Aufgabe 1 = Kopiere die Datensätze unverändert, beginnend mit ihrem Anfang und endend mit der Zeile, die „pos(182,324)“ enthält, beide Enden eingeschlossen. Lass die Bilder in deiner Antwort weg.

Textauszug =
──────────
Süddeutsche Zeitung

FC Schalke 04: Felix Magath:Alleinherrscher im Abseits

Laut SZ-Informationen trennt sich Schalke 04 bereits zum Saisonende von Trainer Felix Magath. Sollte der streitbare Alleinherrscher schon vorher gehen, strebt der Klub offenbar eine Zwischenlösung mit Otto Rehhagel an.

Philipp Selldorf

Die Leute von Bayer 04 Leverkusen haben Hans Sarpei herzlich gratuliert, als sie ihn vorigen August nach Schalke verabschiedeten. Dass der 34-Jährige noch mal so einen tollen Zwei-Jahres-Vertrag bekommen würde, das fand man bei Bayer doppelt erfreulich: Die Leverkusener freuten sich für Sarpei, der drei Jahre ein beliebter Reservespieler war, und außerdem freuten sie sich über das Geschenk von 300.000 Euro Ablöse, denn der Verteidiger mit auslaufendem Vertrag wurde, bei aller Wertschätzung, nicht mehr benötigt.
──────────
Aufgabe 2 = Fasse im Artikel über Felix Magath den Absatz, der mit „Die Leute von Bayer 04 Leverkusen“ beginnt, als Liste zusammen und behalte die wichtigsten Fakten bei.
──────────
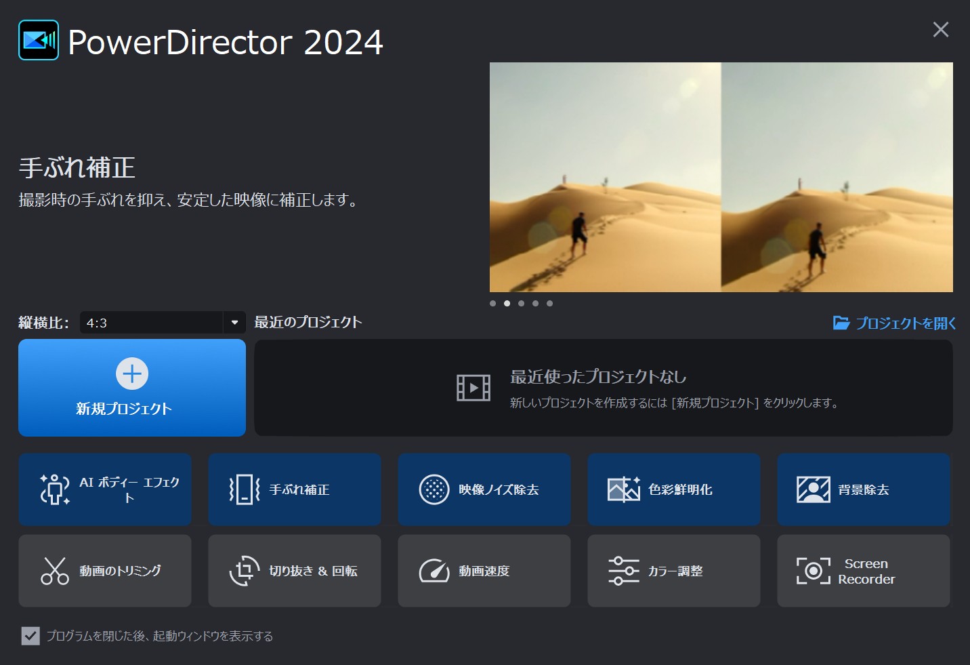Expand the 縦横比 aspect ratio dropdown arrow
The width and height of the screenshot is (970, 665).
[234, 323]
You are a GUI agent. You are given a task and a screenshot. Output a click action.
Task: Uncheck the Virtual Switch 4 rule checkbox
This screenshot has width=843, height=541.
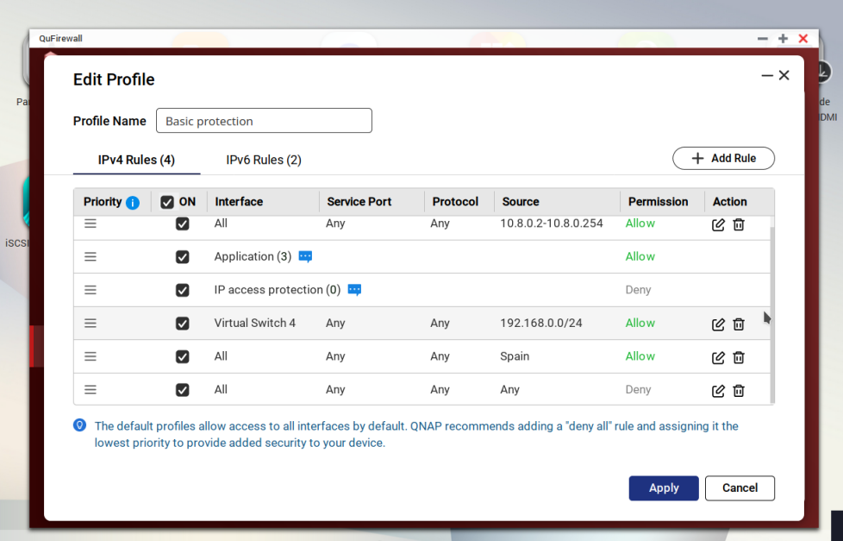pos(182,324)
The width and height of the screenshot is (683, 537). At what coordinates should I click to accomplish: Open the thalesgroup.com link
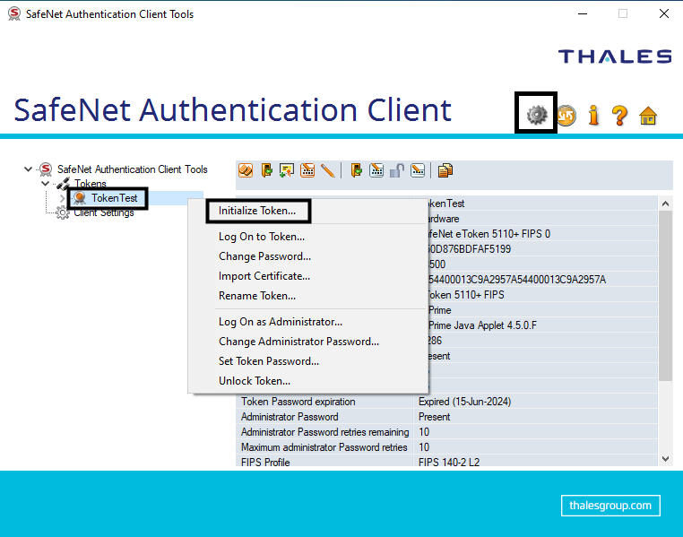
──────────
Lösung 1 =
Expand the 縦横比 aspect ratio dropdown arrow
The width and height of the screenshot is (970, 665).
[234, 323]
You are a GUI agent. You are given a task and a screenshot. Output a click action.
Task: Uncheck the Virtual Switch 4 rule checkbox
This screenshot has width=843, height=541.
pos(182,324)

Lösung 2 =
- Bayer 04 Leverkusen verabschiedete Hans Sarpei im vergangenen August nach Schalke und gratulierte ihm herzlich.
- Der 34-Jährige erhielt dort einen Zwei-Jahres-Vertrag.
- Bei Bayer freute man sich für Sarpei, der drei Jahre lang ein beliebter Reservespieler gewesen war.
- Außerdem bekam Bayer 300.000 Euro Ablöse für den Verteidiger, dessen Vertrag auslief und der nicht mehr benötigt wurde.